Gloria, conhecida por marcar gerações na televisão com papéis em novelas como “Vale Tudo” e “Memorial de Maria Moura”, encarou no cinema um dos maiores desafios de sua carreira: interpretar Lota de Macedo Soares no filme dirigido por Bruno Barreto. A atriz deu vida à arquiteta e urbanista.
No longa, que se destacou o Festival de Berlim, Gloria se distanciou das mocinhas e vilãs que a consagraram na TV para mergulhar em um drama histórico que mistura amor, política e preconceito.
“Ela foi muito criticada por não ter formação acadêmica formal e por ser amiga íntima do governador Carlos Lacerda. Além disso, sua homossexualidade a colocou em posição de isolamento em uma época em que gays podiam ser presos ou internados”, relembrou a atriz em entrevista na época.
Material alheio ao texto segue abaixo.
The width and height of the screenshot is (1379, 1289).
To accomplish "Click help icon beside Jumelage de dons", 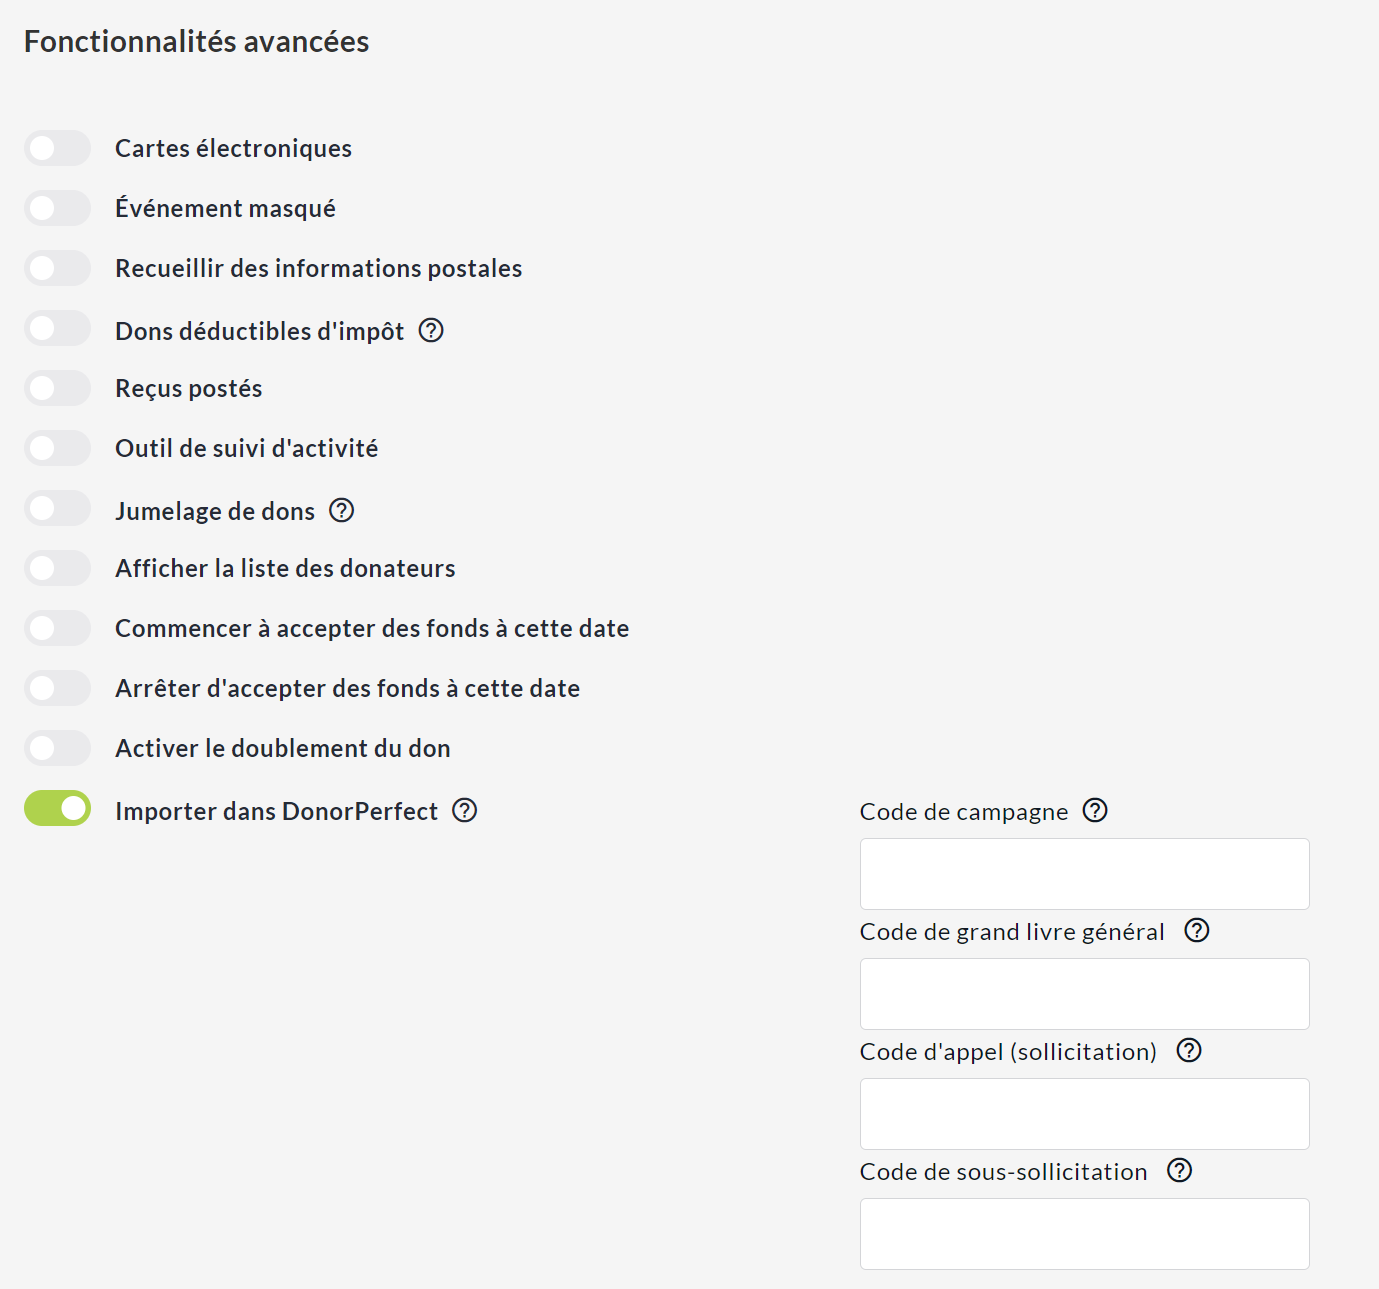I will (342, 510).
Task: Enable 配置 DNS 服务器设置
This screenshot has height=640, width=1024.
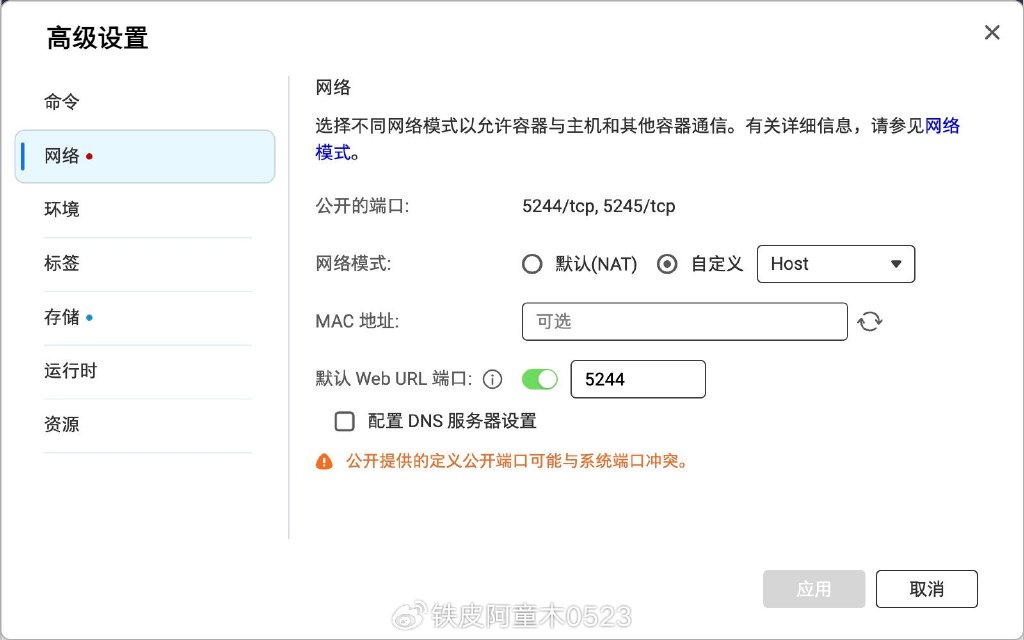Action: coord(344,421)
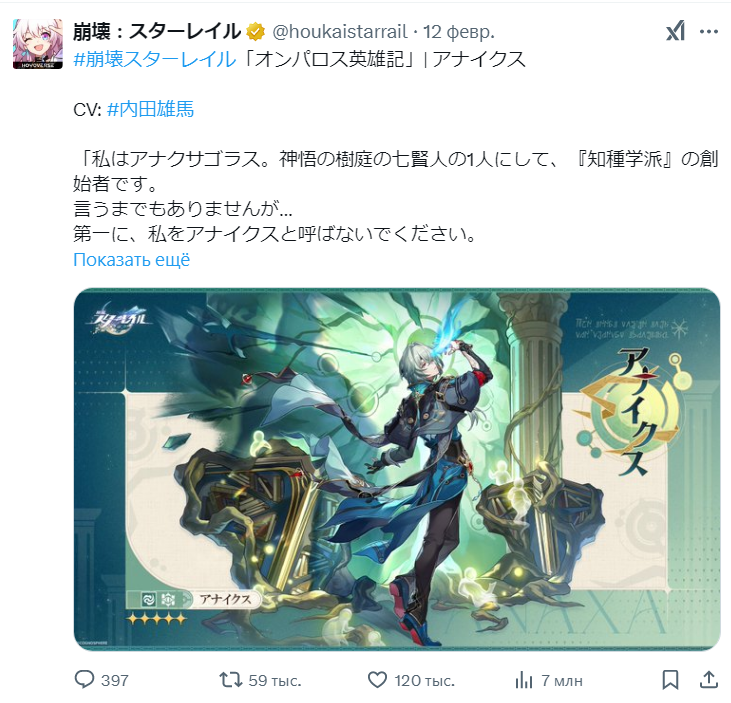Click the reply speech bubble icon
This screenshot has width=731, height=703.
[84, 679]
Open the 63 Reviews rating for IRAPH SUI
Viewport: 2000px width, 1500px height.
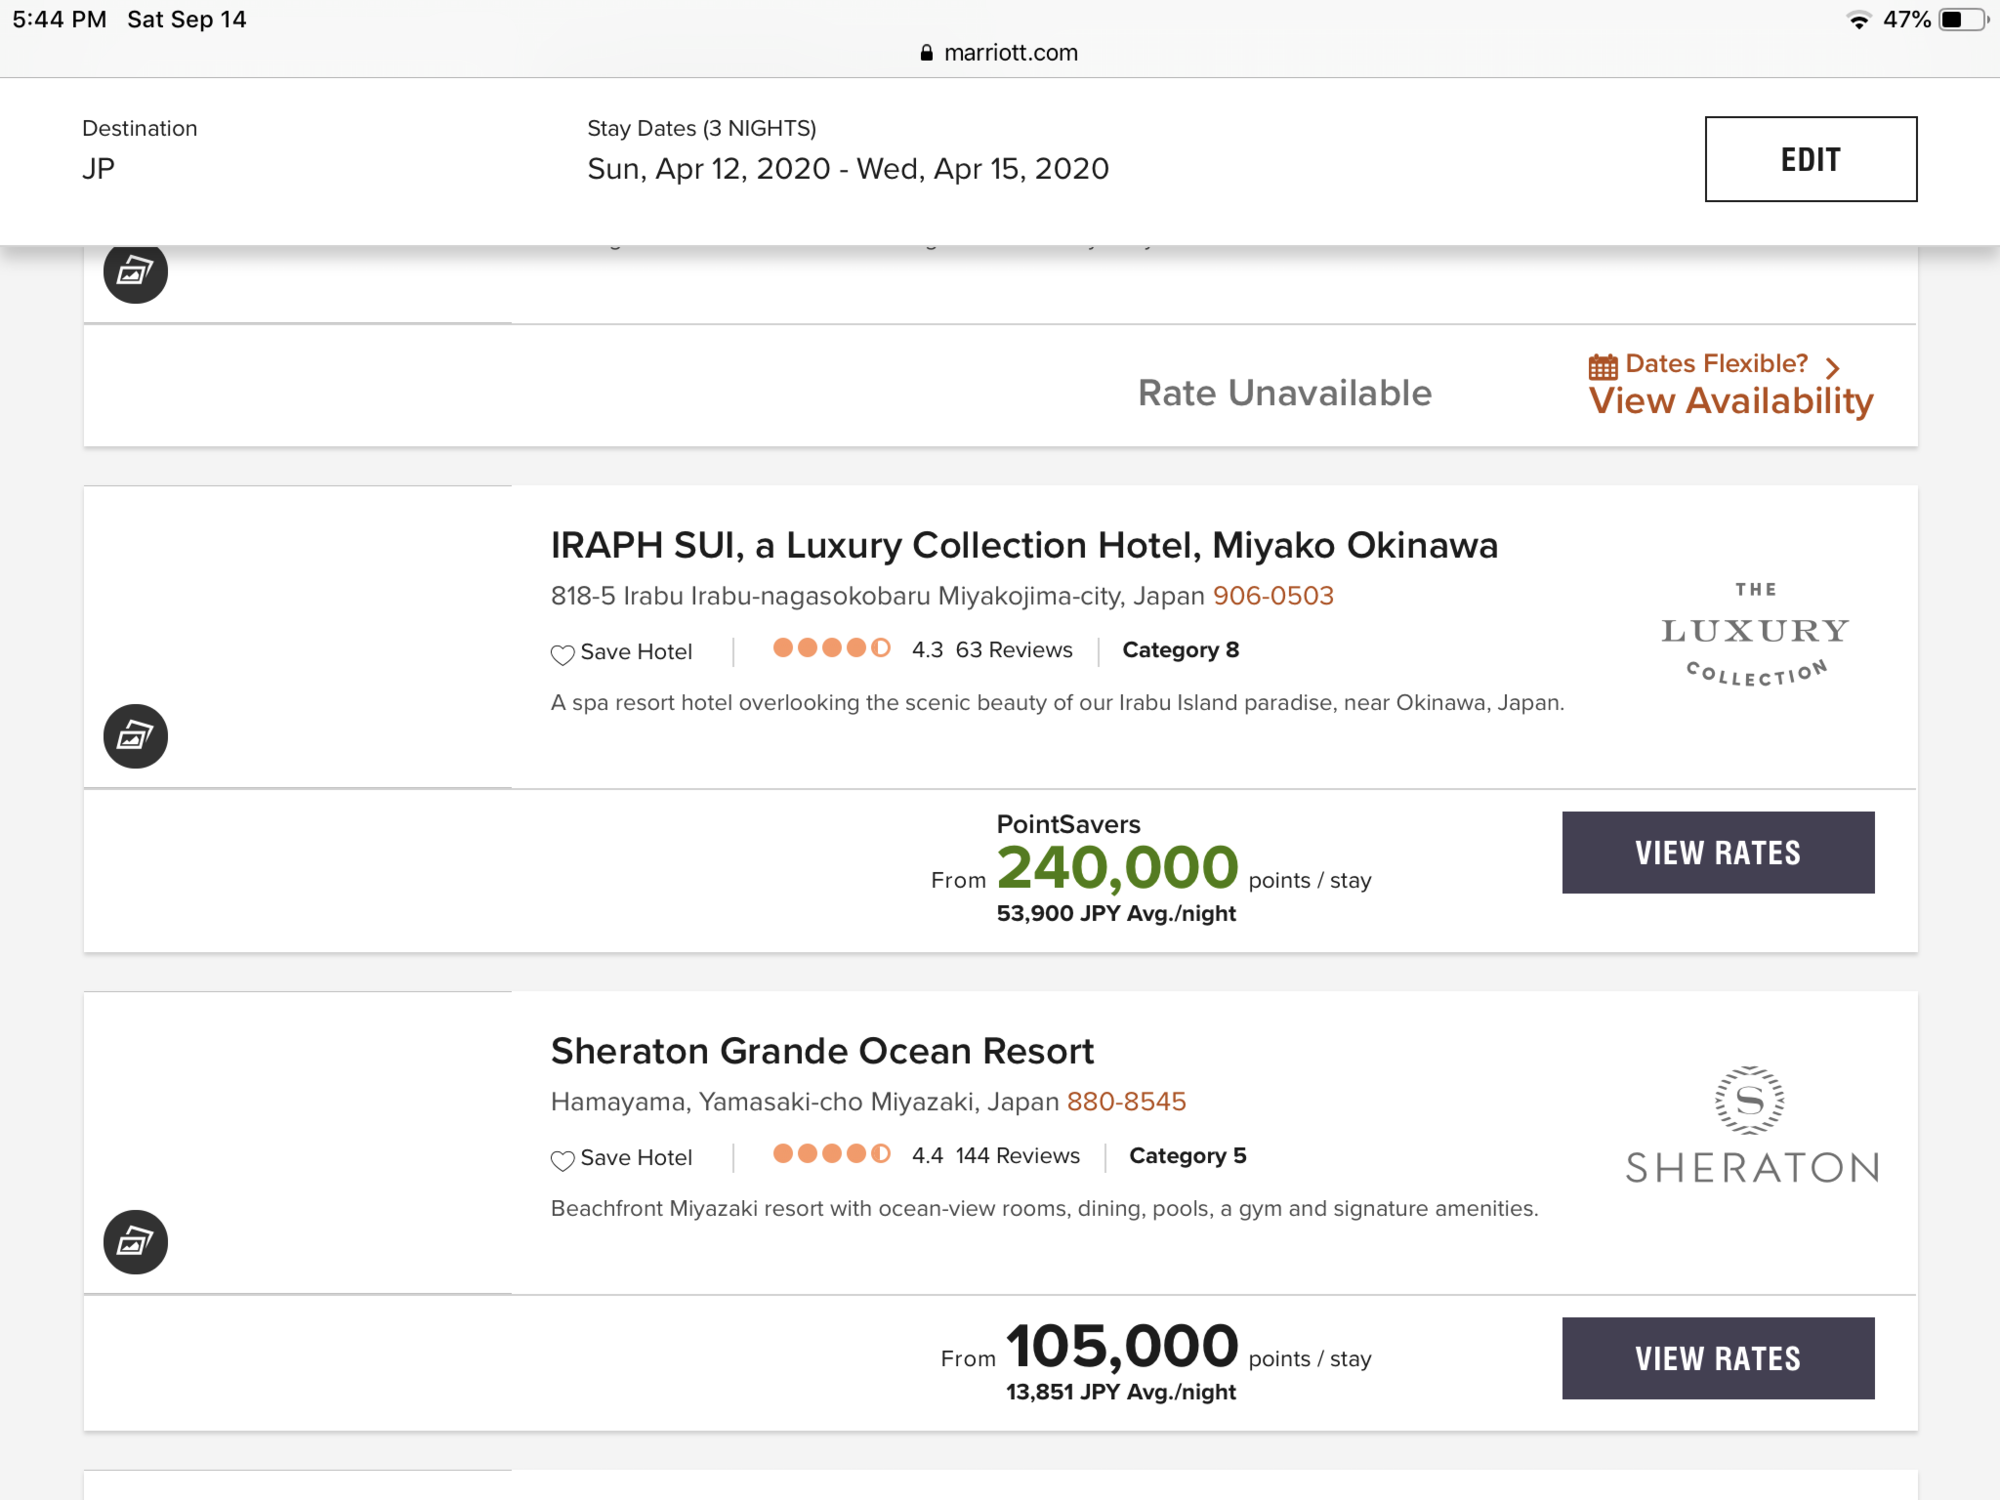pyautogui.click(x=1014, y=650)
Mais do que um romance, Flores Raras joga luz sobre a importância da obra de Lota. A narrativa expõe o triângulo amoroso formado por Lota, Elizabeth (interpretada por Miranda Otto) e Mary (Tracy Middendorf), com cenas íntimas filmadas de forma delicada, mas que ainda assim geraram polêmica no Brasil conservador da época de lançamento.